Exercise directions.
Write out every line below with no difference at all.

:: Source records ::

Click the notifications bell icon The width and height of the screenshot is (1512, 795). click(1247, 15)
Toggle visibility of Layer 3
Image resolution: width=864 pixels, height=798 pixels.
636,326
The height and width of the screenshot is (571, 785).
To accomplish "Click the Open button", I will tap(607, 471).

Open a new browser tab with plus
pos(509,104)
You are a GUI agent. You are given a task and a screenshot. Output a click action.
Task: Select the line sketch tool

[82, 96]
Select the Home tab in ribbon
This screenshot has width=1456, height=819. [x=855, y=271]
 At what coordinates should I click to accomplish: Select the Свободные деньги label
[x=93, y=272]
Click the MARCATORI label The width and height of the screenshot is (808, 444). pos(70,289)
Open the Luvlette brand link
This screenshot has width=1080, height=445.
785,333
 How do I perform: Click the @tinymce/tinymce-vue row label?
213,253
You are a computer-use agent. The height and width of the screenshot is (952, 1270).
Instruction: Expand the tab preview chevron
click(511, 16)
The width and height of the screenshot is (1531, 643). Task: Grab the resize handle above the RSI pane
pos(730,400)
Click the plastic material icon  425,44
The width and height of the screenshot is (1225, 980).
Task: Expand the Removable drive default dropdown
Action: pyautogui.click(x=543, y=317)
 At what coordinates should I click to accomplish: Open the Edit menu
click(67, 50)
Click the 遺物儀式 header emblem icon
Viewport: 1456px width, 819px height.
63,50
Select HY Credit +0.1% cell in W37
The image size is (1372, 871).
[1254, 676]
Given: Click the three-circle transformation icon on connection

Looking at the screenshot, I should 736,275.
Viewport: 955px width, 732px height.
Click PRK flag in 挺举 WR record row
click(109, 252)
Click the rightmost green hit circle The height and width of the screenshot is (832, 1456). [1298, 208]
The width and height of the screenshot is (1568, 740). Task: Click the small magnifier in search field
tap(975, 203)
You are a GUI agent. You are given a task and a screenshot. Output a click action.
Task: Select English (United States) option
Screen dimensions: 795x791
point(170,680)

:::

Result of this task.
Click the notifications bell icon The width and height of the screenshot is (1512, 795). click(1247, 15)
Toggle visibility of Layer 3
Image resolution: width=864 pixels, height=798 pixels.
636,326
The height and width of the screenshot is (571, 785).
To accomplish "Click the Open button", I will tap(607, 471).

Open a new browser tab with plus
pos(509,104)
You are a GUI agent. You are given a task and a screenshot. Output a click action.
Task: Select the line sketch tool

[82, 96]
Select the Home tab in ribbon
This screenshot has width=1456, height=819. [x=855, y=271]
 At what coordinates should I click to accomplish: Select the Свободные деньги label
[x=93, y=272]
Click the MARCATORI label The width and height of the screenshot is (808, 444). pos(70,289)
Open the Luvlette brand link
This screenshot has width=1080, height=445.
785,333
 How do I perform: Click the @tinymce/tinymce-vue row label?
213,253
You are a computer-use agent. The height and width of the screenshot is (952, 1270).
Instruction: Expand the tab preview chevron
click(511, 16)
The width and height of the screenshot is (1531, 643). Task: Grab the resize handle above the RSI pane
pos(730,400)
Click the plastic material icon  425,44
The width and height of the screenshot is (1225, 980).
Task: Expand the Removable drive default dropdown
Action: pyautogui.click(x=543, y=317)
 At what coordinates should I click to accomplish: Open the Edit menu
click(67, 50)
Click the 遺物儀式 header emblem icon
Viewport: 1456px width, 819px height.
63,50
Select HY Credit +0.1% cell in W37
The image size is (1372, 871).
[1254, 676]
Given: Click the three-circle transformation icon on connection

Looking at the screenshot, I should 736,275.
Viewport: 955px width, 732px height.
Click PRK flag in 挺举 WR record row
click(109, 252)
Click the rightmost green hit circle The height and width of the screenshot is (832, 1456). [1298, 208]
The width and height of the screenshot is (1568, 740). Task: Click the small magnifier in search field
tap(975, 203)
You are a GUI agent. You are given a task and a screenshot. Output a click action.
Task: Select English (United States) option
Screen dimensions: 795x791
point(170,680)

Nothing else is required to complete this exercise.